O valor mínimo do benefício é de R$ 600, mas com o novo adicional, o valor médio sobe para R$ 678,22. Segundo o Ministério do Desenvolvimento e Assistência Social, neste mês, o programa alcançará 18,9 milhões de famílias, com um gasto total de R$ 12,8 bilhões.
Além do benefício mínimo, há o pagamento de três adicionais. O Benefício Variável Familiar Nutriz paga seis parcelas de R$ 50 a mães de bebês de até 6 meses, para garantir a alimentação da criança. O Bolsa Família também oferece um acréscimo de R$ 50 a gestantes e nutrizes, outro de R$ 50 a cada filho de 7 a 18 anos e mais R$ 150 para cada criança de até 6 anos.
No modelo tradicional do Bolsa Família, o pagamento ocorre nos últimos dez dias úteis de cada mês. Os beneficiários podem consultar informações sobre as datas de pagamento, o valor do benefício e a composição das parcelas no aplicativo Caixa Tem.

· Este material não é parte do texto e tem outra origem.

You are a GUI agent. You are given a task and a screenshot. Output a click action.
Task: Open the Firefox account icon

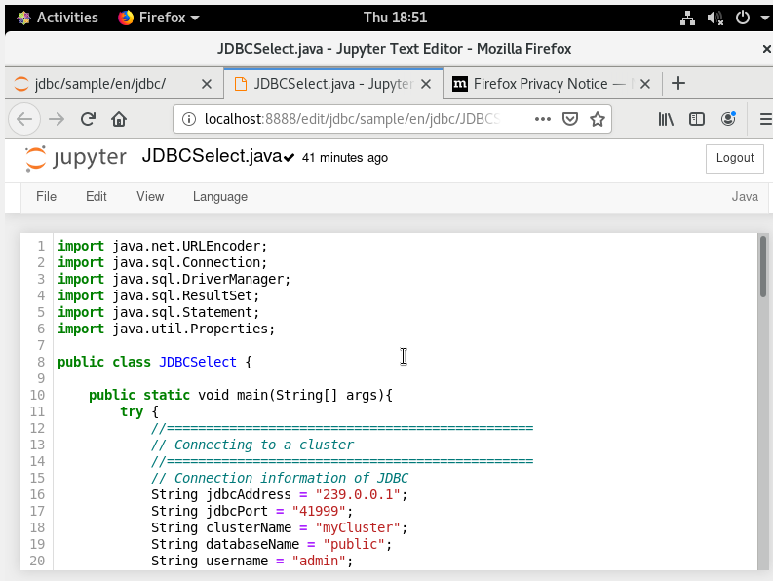[728, 119]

Os beneficiários de 173 cidades de 11 estados receberam o pagamento no último dia 16, independentemente do NIS. Essa medida beneficiou moradores de 121 municípios do Rio Grande do Norte, afetados pela seca, e cinco municípios mineiros atingidos por enchentes. Cidades de outros estados como Amazonas, Bahia, Pará, Paraná, Piauí, Rio de Janeiro, Roraima, São Paulo e Sergipe também foram contempladas.
Desde 2024, os beneficiários do Bolsa Família não têm mais o desconto do Seguro Defeso, conforme a Lei 14.601/2023, que resgatou o Programa Bolsa Família. O Seguro Defeso é destinado a pessoas que vivem exclusivamente da pesca artesanal e não podem exercer a atividade durante a piracema.
Cerca de 2,34 milhões de famílias estão na regra de proteção em abril. Essa regra permite que famílias que consigam emprego e melhorem a renda recebam 50% do benefício a que teriam direito por até dois anos, desde que cada integrante receba até R$ 706.
Em 2025, o tempo de permanência na regra de proteção foi reduzido de dois para um ano, mas a mudança só se aplica a famílias que entraram na fase de transição a partir de junho de 2025. Quem se enquadrou na regra até maio de 2025 continuará recebendo metade do benefício por dois anos.